Note that word "seems." It's appropriate, because the Tina Demark audiences come to know in Ruthless! The Musical is a diminutive blonde monster in a pink polka-dot dress.

Despite its scary little leading lady, Ruthless!, now kicking off the season at Actors' Playhouse in Coral Gables, is no hard-eyed look at a killer kid. Marvin Laird and Joel Paley's enduring 1992 Off-Broadway hit is a show that spoofs and celebrates a host of movies and musicals that came before it, notably the Maxwell Anderson-penned play and movie The Bad Seed. Yet Ruthless! is played strictly for laughs, in this case as many as director David Arisco and his talented cast can wring from a script packed with puns, sardonic lines and rapid-fire allusions to the likes of Gypsy and All About Eve.

Like Tina's not-quite-right mom Judy, Ruthless! has a split personality that gets reflected in Tim Bennett's strikingly different sets and .Ellis Tillman's clever costumes.

The show's over-long first act unfolds in Judy and Tina's circa 1959 suburban home, which looks like a pink-and-blue Barbie Dream House on steroids.
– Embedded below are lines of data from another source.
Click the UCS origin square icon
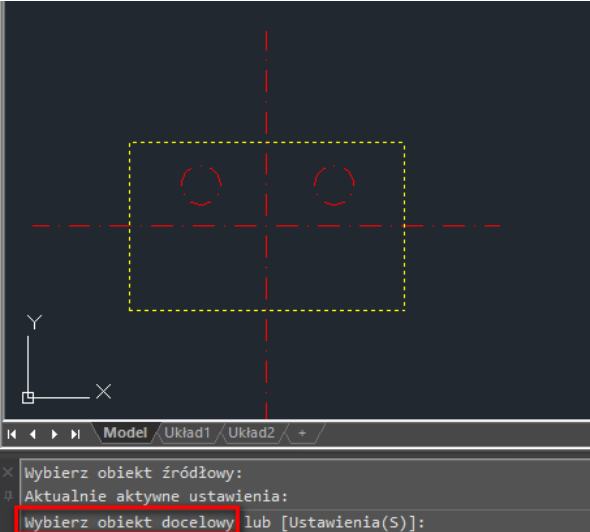The image size is (590, 532). pyautogui.click(x=28, y=398)
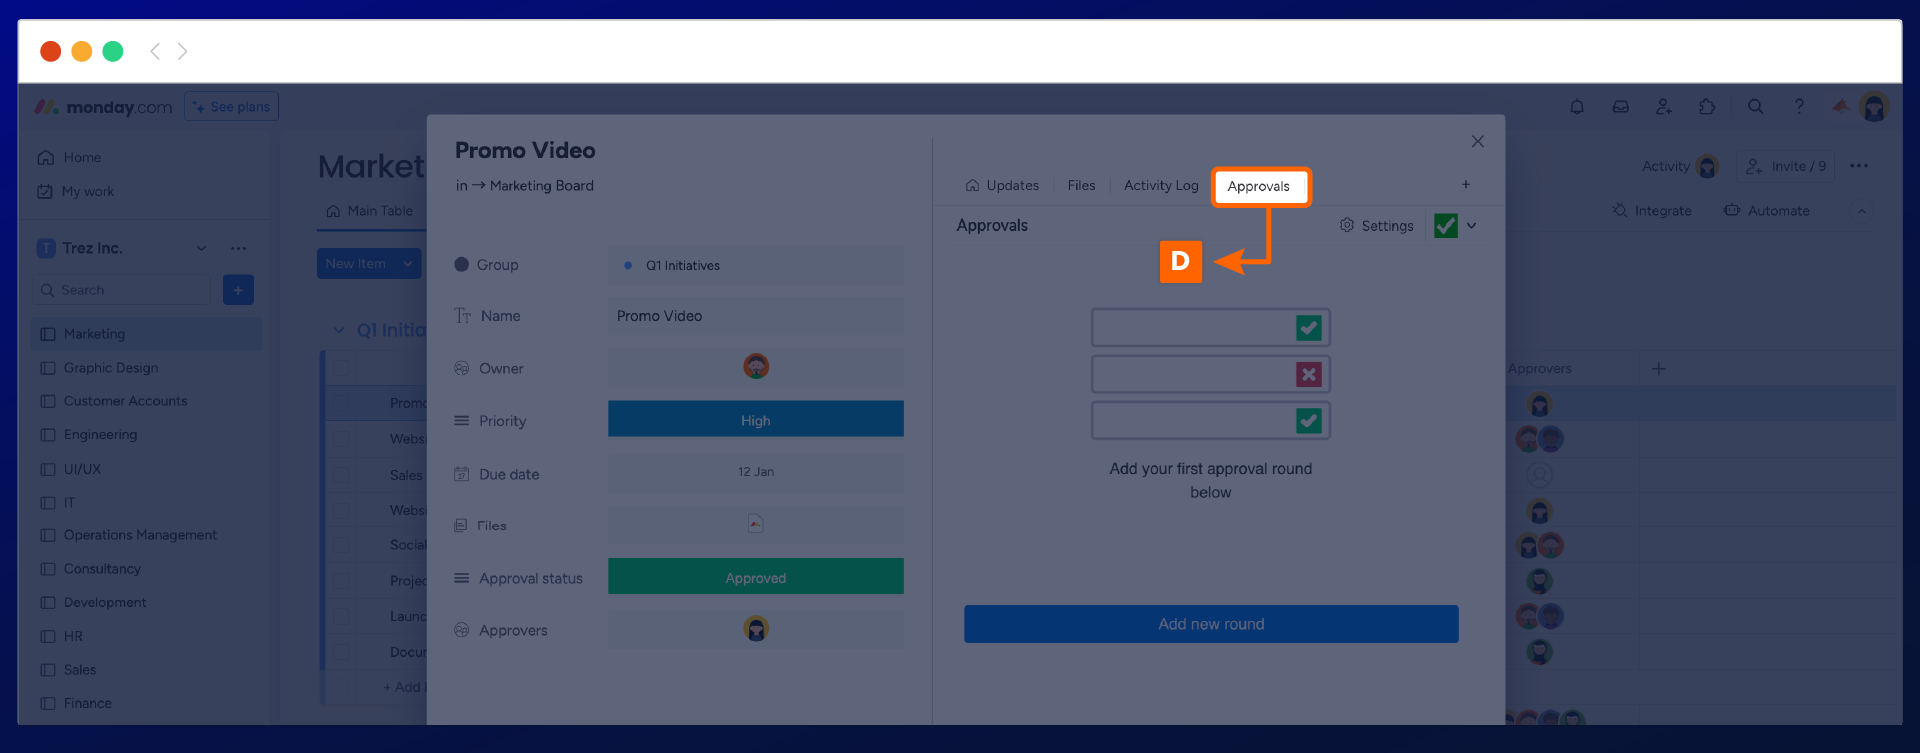Open the PDF file attachment icon

tap(755, 524)
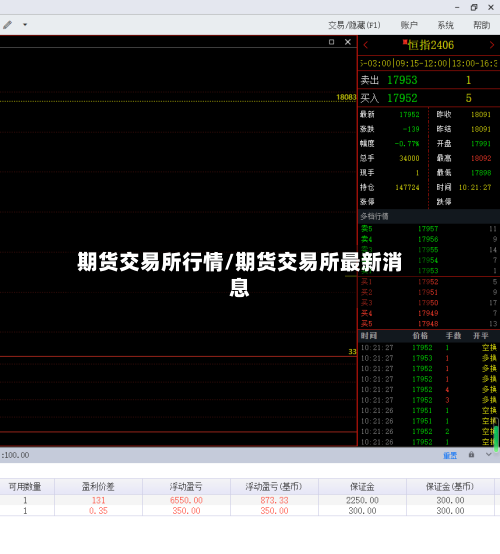Open the dropdown arrow beside pencil tool

click(x=25, y=25)
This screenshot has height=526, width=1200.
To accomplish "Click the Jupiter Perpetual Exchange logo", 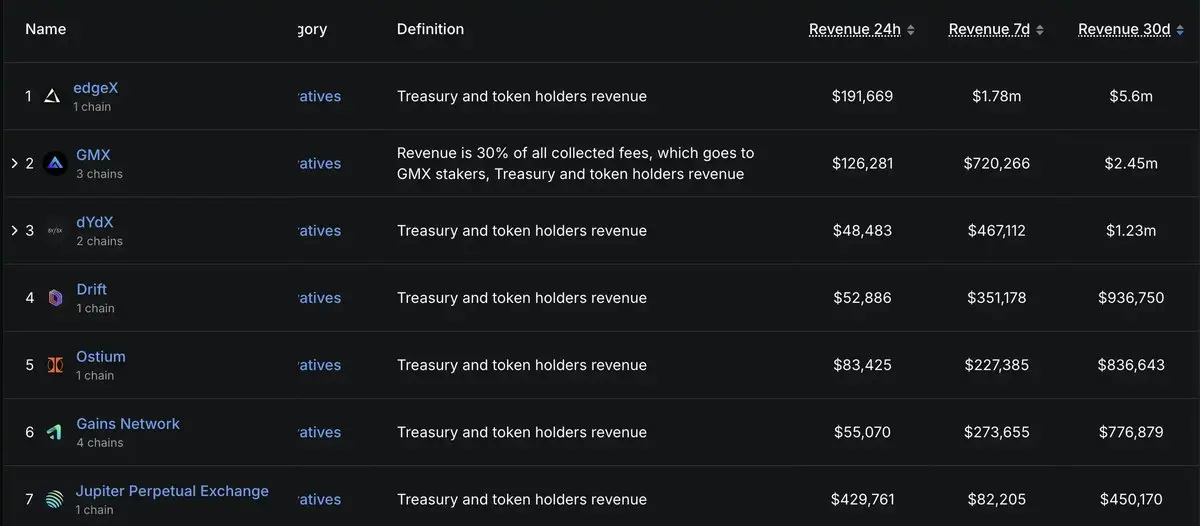I will 56,499.
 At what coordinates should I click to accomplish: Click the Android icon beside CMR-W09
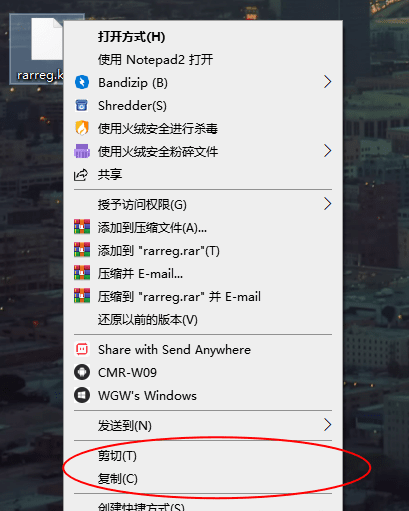coord(82,372)
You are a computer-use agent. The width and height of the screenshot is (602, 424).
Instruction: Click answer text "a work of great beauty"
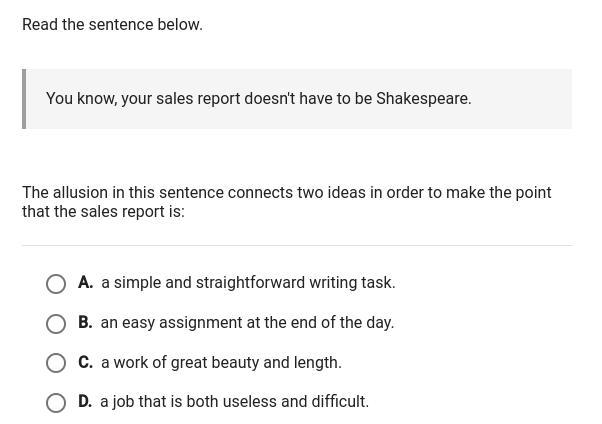(221, 363)
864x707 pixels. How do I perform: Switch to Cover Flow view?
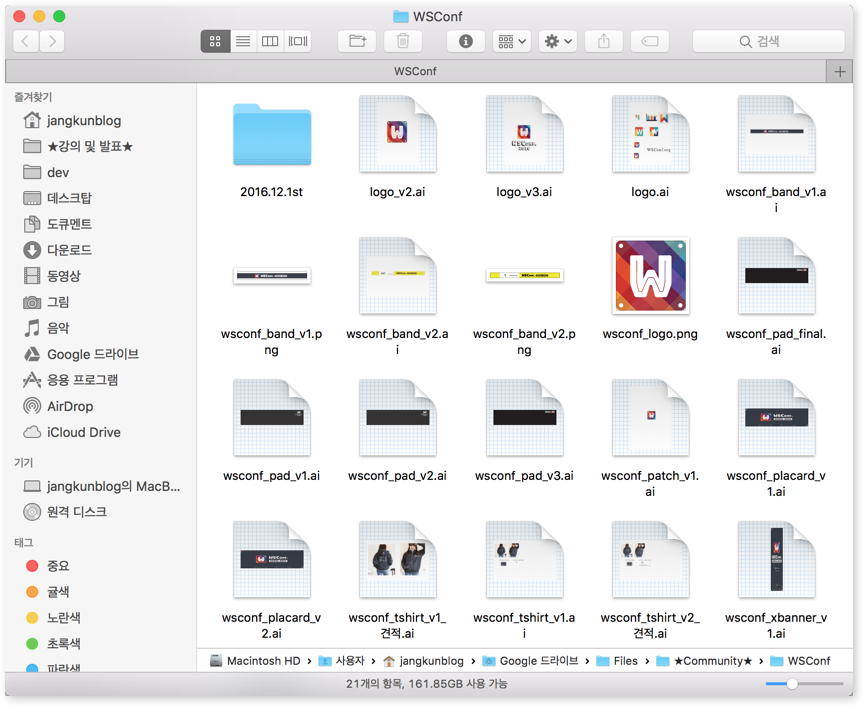point(298,41)
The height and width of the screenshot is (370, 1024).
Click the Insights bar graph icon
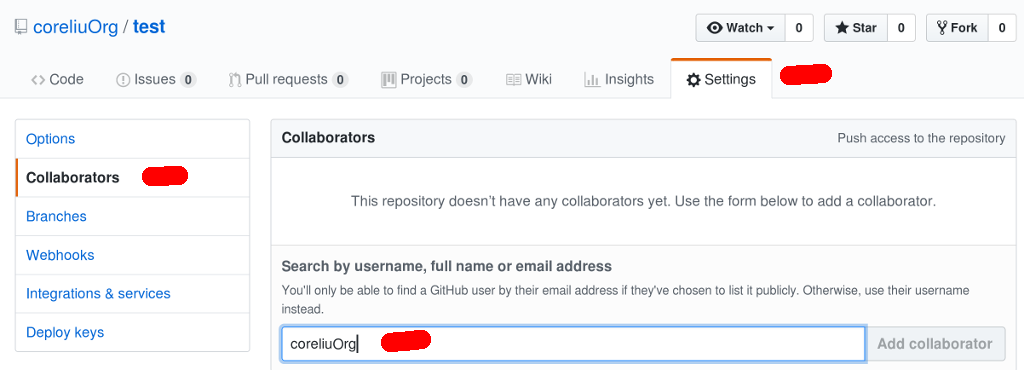click(x=592, y=80)
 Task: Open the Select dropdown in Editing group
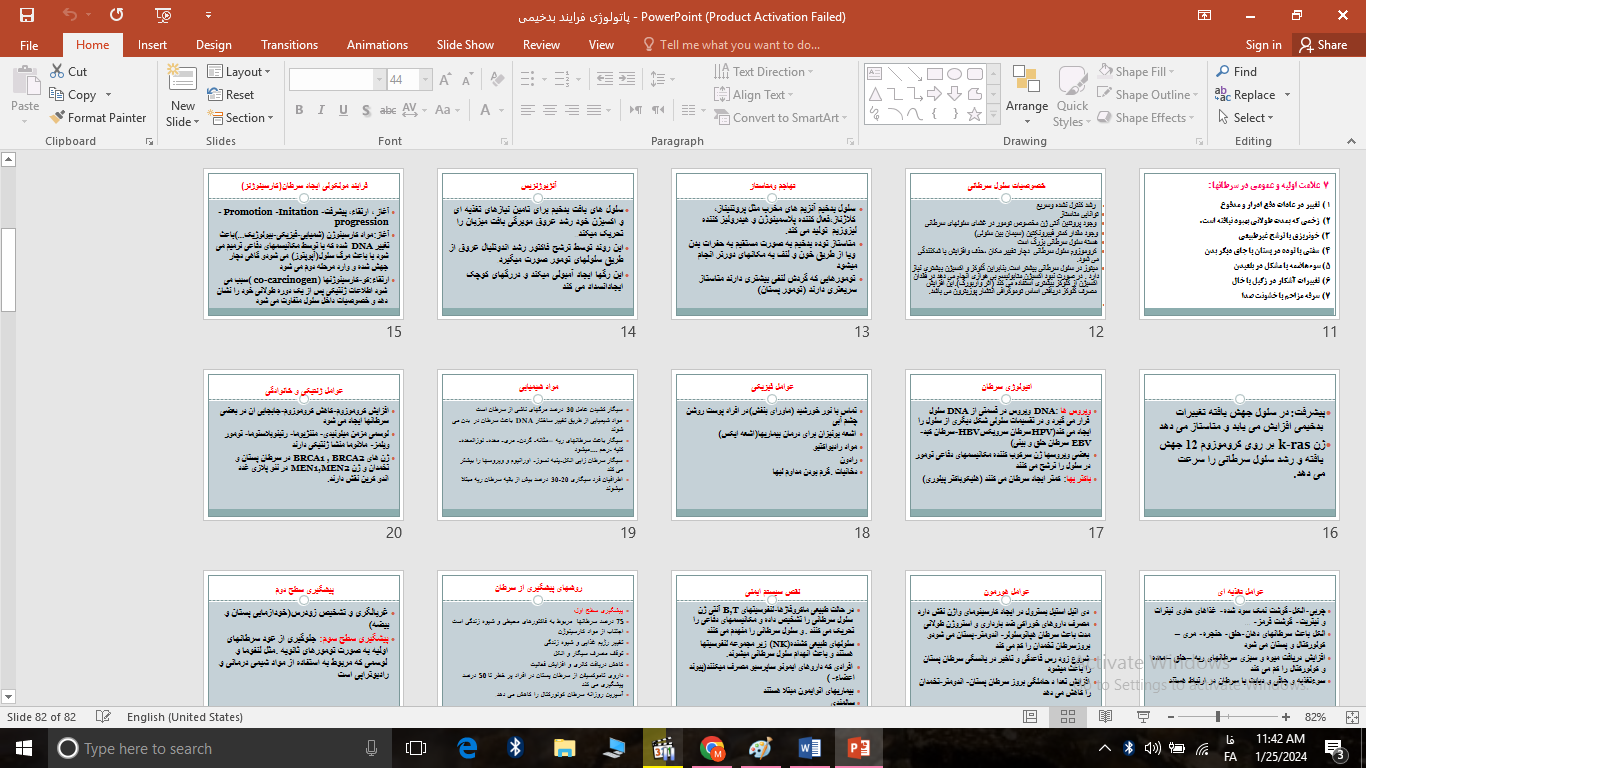click(x=1246, y=118)
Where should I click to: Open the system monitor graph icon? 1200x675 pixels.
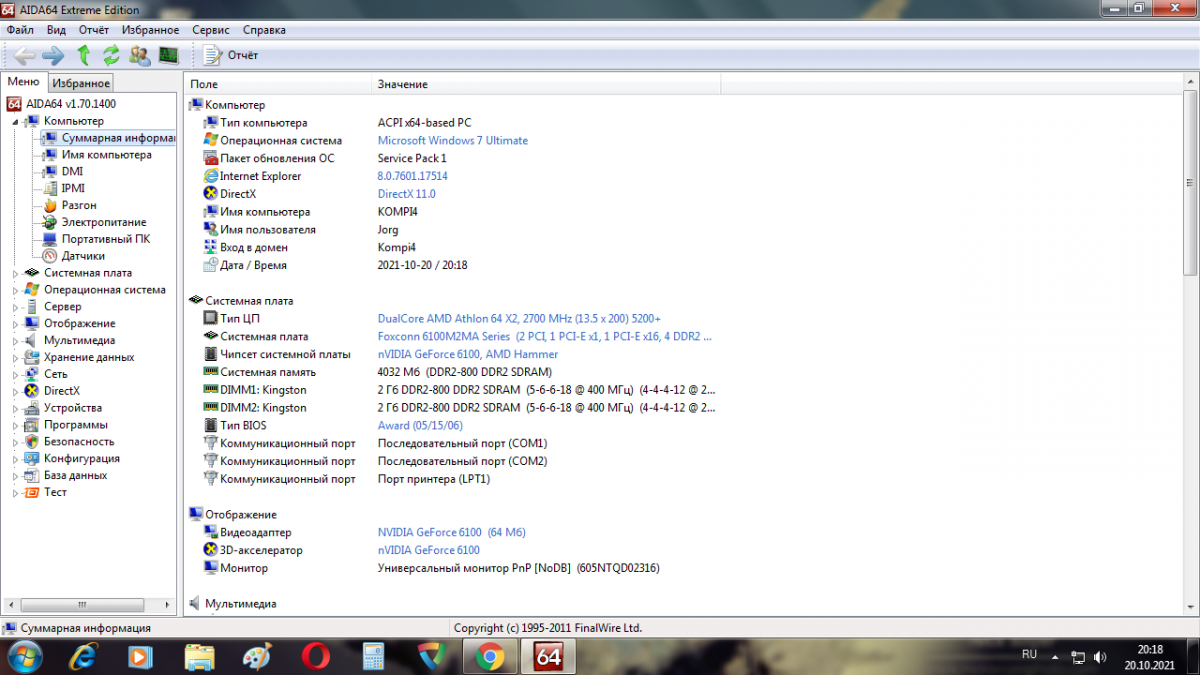coord(168,55)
In that environment, bland and cautious Judy is a cross between an impeccably dressed '50s TV mom and one of the Stepford Wives. The second act jumps two years to the penthouse digs of Tony Award-winning Broadway star Ginger Del Marco, a gal who makes Patti LuPone look like a wallflower. Ruthless ambition swells to lethal levels at Ginger's place, affecting everyone in the all-gal story. No prize for guessing which driven 8-year-old is the last diva standing.

Wanting to bring a bit of local star power to the role of Tina, Arisco turned to Julia Dale, the petite 12-year-old who wowed crowds with her powerhouse rendition of the National Anthem during the Miami Heat's recent championship run. Dale is making her professional theater debut in Ruthless!, but within minutes it's clear that this show will be the first of many for the extraordinarily talented Davie seventh grader. Arisco and musical director Eric Alsford bring out the best in a young performer who seems destined for great things.

As Judy and Ginger, Amy Miller Brennan gets to demonstrate her versatility in two different-as-can-be roles. Her Judy is a touch too square and spacy, and the repetitive actions layered into the performance further slow an already-draggy first act (the show as a whole, which ran three hours on opening night, needs tightening and a quicker pace). But Miller Brennan is a wonderfully witchy Ginger, a glamorous narcissist without a maternal bone in her body.

Gabriel Zenone plays the third point in a familial triangle as Sylvia St. Croix, the secretive talent agent who throws gasoline onto the flames of Tina's ambition. Done up in the style of a mature Rosalind Russell (Zenone gets many of Tillman's wittiest costumes), the actor turns his first drag role into an ode to all those wisecracking movie dames who were quicker and more clever than everyone around them.

Leigh Bennett gets her Ethel Merman on as Lita Encore, a vicious critic (a stereotype irresistible to wounded show folk) whose family ties mean nothing when it's time to break out the poison pen. Jeni Hacker chews most of the second act scenery, as well she should, playing Ginger's nutty personal assistant Eve. And Sally Bondi gets to play two crazy dames, Tina's less-than-ethical third grade teacher and a journalist with a bit too much personal interest in Ginger.

Ruthless!, which collected a number of Carbonell Awards for two earlier South Florida productions, is a demonstrably successful show that would be even better with some strategic editing. Still, the new Actors' Playhouse version is solidly entertaining -- particularly when star-in-the-making Dale is doing her thing.